19 years after NATO bombed Serbia, most Serbs won’t take apology from alliance – poll
A majority of Serbs today would not accept an apology from NATO for its 1999 military intervention in Kosovo. Only 10 percent would wish to see their country become a member the trans-Atlantic defense bloc, recent poll shows.
The continued animosity towards NATO in Serbia was highlighted by an opinion poll conducted by the Belgrade-based Institute for European Affairs in mid-March. According to the poll, only 10 percent of Serbs support membership of the military bloc while 84 percent oppose it. The mood is particularly strong in the Serbian capital, where the level of support for NATO membership is 5.8 percent, and among young people aged 18 to 25 (7.7 percent). Only 18 percent believe that becoming an ally would be beneficial for Serbia.
Former Serb leader Slobodan Milosevic and his policies are perceived as the main reason for the bombings by 17.4 percent of Serbs. The second-most mentioned reason was that the US and Western powers were simply pursuing their interests. It was cited by 15.2 percent of respondents. Other popular explanations included a goal to push ethnic Serbs out of Kosovo (12.6 percent) and to remove Kosovo from Serbia (10.5 percent)
If NATO were to offer Serbs an apology for the bombings, 62 percent of them would not accept it according to the poll. The defiant attitude is most prominent among Belgrade residents (65.9 percent) and people aged 30-44 (67.3 percent), who were teens or young adults during the bombing campaign. A majority of 66 percent said NATO bombings of Yugoslavia could have been avoided.
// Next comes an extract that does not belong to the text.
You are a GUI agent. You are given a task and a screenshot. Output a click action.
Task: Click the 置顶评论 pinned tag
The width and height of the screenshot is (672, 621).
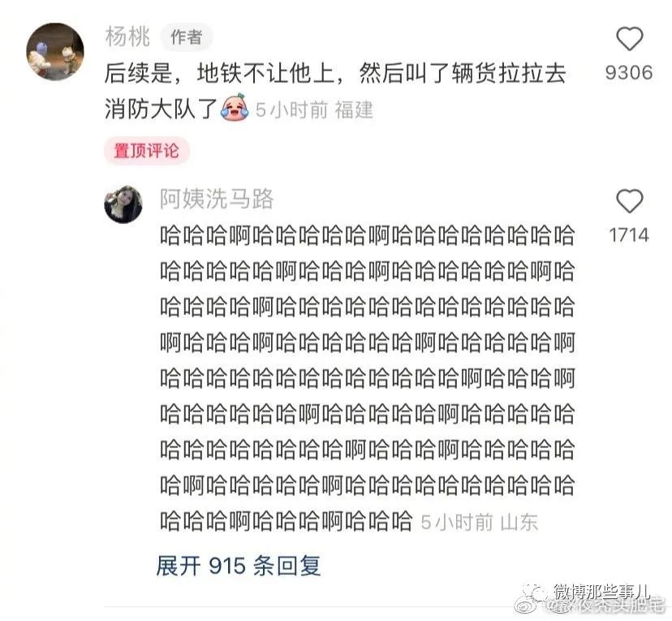(146, 151)
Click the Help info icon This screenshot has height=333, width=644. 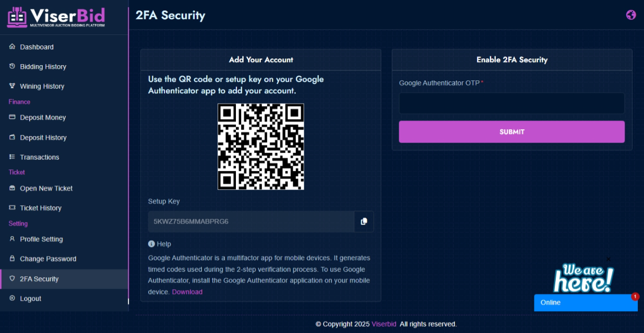(x=151, y=243)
NATO justified its intervention in Kosovo by accusing the Milosevic government of ethnically cleansing the province. The bombings lasted 78 days and officially claimed at least 758 civilian lives, though Serbian sources say the true figure may be double that. The violence in Kosovo followed decades of inter-ethnic alienation and tension in the province. The loss of the province was a great symbolic blow to Serbs, who historically consider the land essential to their statehood and of great spiritual significance.